##### Source material #####

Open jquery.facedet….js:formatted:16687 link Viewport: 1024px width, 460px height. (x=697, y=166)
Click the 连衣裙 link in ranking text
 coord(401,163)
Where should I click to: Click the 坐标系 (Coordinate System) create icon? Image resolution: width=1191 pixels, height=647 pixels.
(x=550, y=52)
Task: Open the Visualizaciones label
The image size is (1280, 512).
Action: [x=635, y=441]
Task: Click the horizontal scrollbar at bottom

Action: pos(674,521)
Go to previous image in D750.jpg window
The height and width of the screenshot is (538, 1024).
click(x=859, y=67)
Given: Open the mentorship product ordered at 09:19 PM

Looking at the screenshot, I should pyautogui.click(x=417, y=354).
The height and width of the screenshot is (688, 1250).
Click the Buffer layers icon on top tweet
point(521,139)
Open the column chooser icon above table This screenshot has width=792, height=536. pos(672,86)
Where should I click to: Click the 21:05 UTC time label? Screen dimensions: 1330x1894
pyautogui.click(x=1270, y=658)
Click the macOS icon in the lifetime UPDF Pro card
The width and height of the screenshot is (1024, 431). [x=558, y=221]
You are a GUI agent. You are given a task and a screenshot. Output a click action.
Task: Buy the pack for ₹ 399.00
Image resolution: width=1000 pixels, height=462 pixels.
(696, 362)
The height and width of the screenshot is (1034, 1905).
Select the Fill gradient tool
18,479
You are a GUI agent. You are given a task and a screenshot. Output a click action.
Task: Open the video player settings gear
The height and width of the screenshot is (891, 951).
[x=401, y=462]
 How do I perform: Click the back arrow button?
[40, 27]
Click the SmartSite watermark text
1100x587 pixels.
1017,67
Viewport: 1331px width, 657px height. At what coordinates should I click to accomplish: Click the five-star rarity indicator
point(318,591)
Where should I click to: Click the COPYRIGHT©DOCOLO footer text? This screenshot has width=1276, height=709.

#####

#### [Assigned task]
For the material above, produce a word-for-word copy.

#### [Solution to the problem]
Open jquery.facedet….js:formatted:16687 link Viewport: 1024px width, 460px height. (x=697, y=166)
Click the 连衣裙 link in ranking text
 coord(401,163)
Where should I click to: Click the 坐标系 (Coordinate System) create icon? Image resolution: width=1191 pixels, height=647 pixels.
(x=550, y=52)
Task: Open the Visualizaciones label
The image size is (1280, 512).
Action: [x=635, y=441]
Task: Click the horizontal scrollbar at bottom

Action: pos(674,521)
Go to previous image in D750.jpg window
The height and width of the screenshot is (538, 1024).
click(x=859, y=67)
Given: Open the mentorship product ordered at 09:19 PM

Looking at the screenshot, I should pyautogui.click(x=417, y=354).
The height and width of the screenshot is (688, 1250).
Click the Buffer layers icon on top tweet
point(521,139)
Open the column chooser icon above table This screenshot has width=792, height=536. pos(672,86)
Where should I click to: Click the 21:05 UTC time label? Screen dimensions: 1330x1894
pyautogui.click(x=1270, y=658)
Click the macOS icon in the lifetime UPDF Pro card
The width and height of the screenshot is (1024, 431). [x=558, y=221]
You are a GUI agent. You are given a task and a screenshot. Output a click action.
Task: Buy the pack for ₹ 399.00
Image resolution: width=1000 pixels, height=462 pixels.
(696, 362)
The height and width of the screenshot is (1034, 1905).
Select the Fill gradient tool
18,479
You are a GUI agent. You are given a task and a screenshot. Output a click action.
Task: Open the video player settings gear
The height and width of the screenshot is (891, 951).
[x=401, y=462]
 How do I perform: Click the back arrow button?
[40, 27]
Click the SmartSite watermark text
1100x587 pixels.
1017,67
Viewport: 1331px width, 657px height. At what coordinates should I click to accomplish: Click the five-star rarity indicator
point(318,591)
Where should I click to: Click the COPYRIGHT©DOCOLO footer text? This screenshot has width=1276, height=709.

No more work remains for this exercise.